The CWG produced clandestine leaflets, manifestos and a regular press, as well as
circulating literature inside the Party. A network existed for this purpose which was
able to smuggle literature in and out of Russia and into the camps. As late as 1930
the CWG was producing a regular paper, The Road to Power, in Moscow (Source,
LOuvrier Communiste, no. 6, Jan 1930).
In March 1923 the first nucleus of the CWG was formed in Moscow consisting of 3
workers, C. Miasnikov, N.V. Kuznetsov and P.B. Moiseev. They constituted the
Provisional Central Organisational Bureau of the CWG. In February these three had
collectively begun to produce and distribute the hectographed manifesto of the
Workers Group of the RCP(B) which was circulated in Russia and abroad and aimed
to be an intervention into the 12th Party Congress planned in April. The Manifesto
was based on two earlier works of Miasnikov but also went beyond them and again
demonstrates the continuity of this document with the left communist fraction of
1918. This centre was to become the official central organ of the CWG in Russia, and
of the CWP later. The impact of this document, which was circulated at the 12th
Party Congress can be judged from the negative and positive responses within the
working class and the Party.

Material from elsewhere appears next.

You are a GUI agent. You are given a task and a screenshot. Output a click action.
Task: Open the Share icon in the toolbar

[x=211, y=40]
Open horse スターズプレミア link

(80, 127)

It is difficult to assess objectively the various claims
made about the membership of the CWG. Numerically Avrich (ibid. p.20) states that
Kuznetsovs estimate of 3,000 members in Moscow, and 19,000 throughout the

country, is a wild exaggeration (citing Sorin, ibid. 115-117) but not why this should
be so. He says that by summer the group had some 300 members in Moscow, where it
was centred, as well as a sprinkling of adherents in other cities - many were old
Bolsheviks, and all, or nearly all were workers. (Sinigaglia, ibid. p.59, gives 200 in
Moscow). Even if these figures are correct, given the high level of political
commitment required by the CWG and the existence of other left groups and
tendencies, this would still reflect a strong political presence in Moscow. There were
only 1655 Bolsheviks at the beginning of 1917. But other evidence suggests a higher
figure of perhaps 1,000 throughout Russia and a much wider influence than has
normally been given to this group. In Moscow the groups most active members,
apart from those on the Bureau, were I. Makh - who replaced A. Moiseev on the
central organ, S.I.N. Tuinov, V.P. Demidov, Renzina, I.M. Korov, G.V. Shokhanov, A.I.
Medvednev (not to be confused with S. R. Medvedev, leader of the Workers
Opposition), Porestnatov, Trofinov, Luchin, C.R. Duchkin. On the 5th June the group
convened a Conference in Moscow which elected a Moscow Bureau of 8 members
with Makh as the delegate an the Central Bureau. Miasnikov had already been
arrested in May and Kuznetsow had taken over as spokesman for the group. The
group continued its work towards the Party and particularly the leaders of those
centrist formations which were on the brink of liquidation, giving the rank and file
the chance to judge the worth of opposition leaders like Lutinov, Kollontai and
Ignatov who, while sympathising with the ultra left, did nothing in practice to
endanger their own positions. They wished to restrict criticism to internal Party
debate, a condition which would lead to silence eventually. Others contacted, like
Riazanov, similarly refused to break Party discipline and defend left communists
from GPU repression. Having worked with the Workers Opposition over the Appeal of
the 22, this was to prove a watershed for that tendency who retreated and eventually
formally recanted its positions. The CWG had won over its left wing and soon
abandoned any further attempts at working with this current.]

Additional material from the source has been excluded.